Sparse Generalized Principal Component Analysis for Large-scale Applications beyond Gaussianity
This work addresses scalability and interpretability challenges in large-scale data analysis for fields like bioinformatics or finance, though it is incremental as it builds on existing sparse PCA methods.
The authors tackled the inconsistency and scalability issues of PCA in high-dimensional, non-Gaussian data with missing values by proposing Sparse Generalized PCA (SG-PCA), which extends sparse PCA to exponential family distributions and includes efficient algorithms, achieving improved performance in simulations and real data.

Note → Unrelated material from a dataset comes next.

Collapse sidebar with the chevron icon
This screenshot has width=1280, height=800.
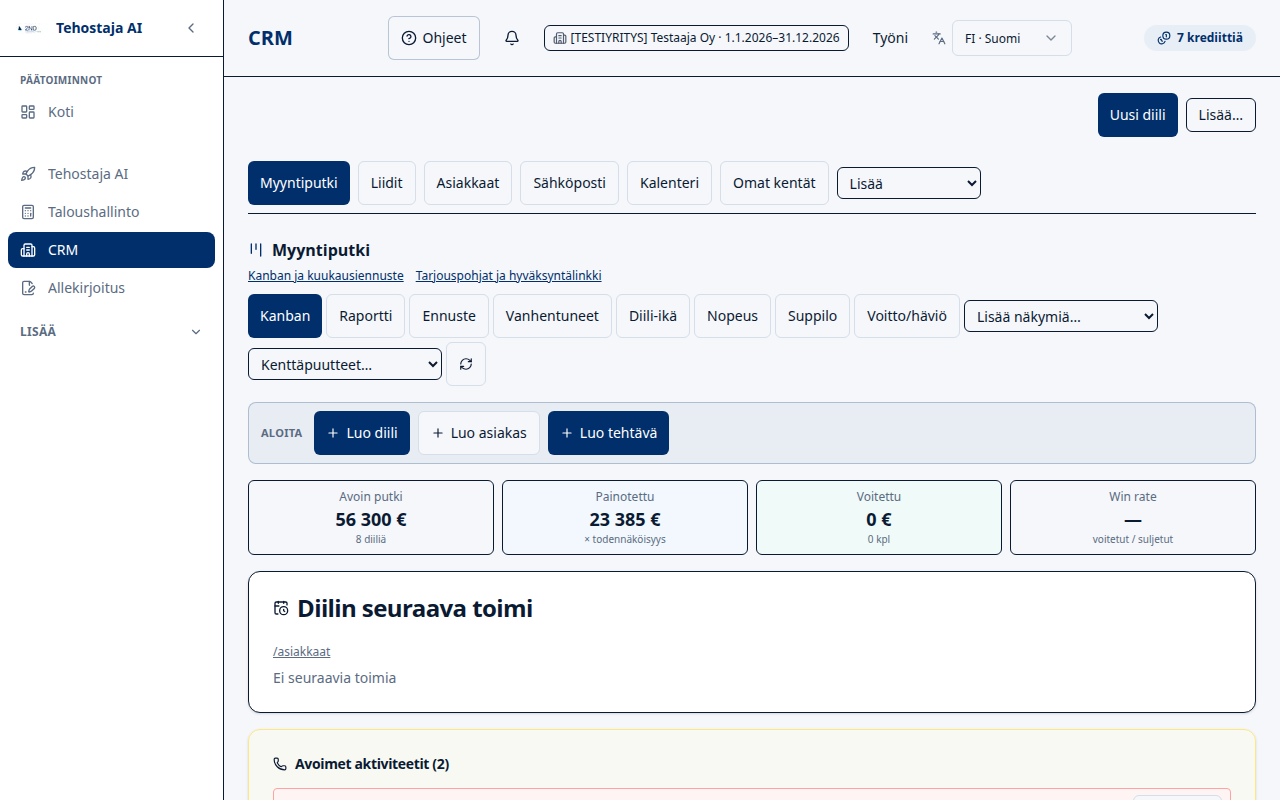coord(191,28)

Principal Component Analysis (PCA) is a dimension reduction technique. It produces inconsistent estimators when the dimensionality is moderate to high, which is often the problem in modern large-scale applications where algorithm scalability and model interpretability are difficult to achieve, not to mention the prevalence of missing values. While existing sparse PCA methods alleviate inconsistency, they are constrained to the Gaussian assumption of classical PCA and fail to address algorithm scalability issues. We generalize sparse PCA to the broad exponential family distributions under high-dimensional setup, with built-in treatment for missing values. Meanwhile we propose a family of iterative sparse generalized PCA (SG-PCA) algorithms such that despite the non-convexity and non-smoothness of the optimization task, the loss function decreases in every iteration. In terms of ease and intuitive parameter tuning, our sparsity-inducing regularization is far superior to the popular Lasso. Furthermore, to promote overall scalability, accelerated gradient is integrated for fast convergence, while a progressive screening technique gradually squeezes out nuisance dimensions of a large-scale problem for feasible optimization. High-dimensional simulation and real data experiments demonstrate the efficiency and efficacy of SG-PCA.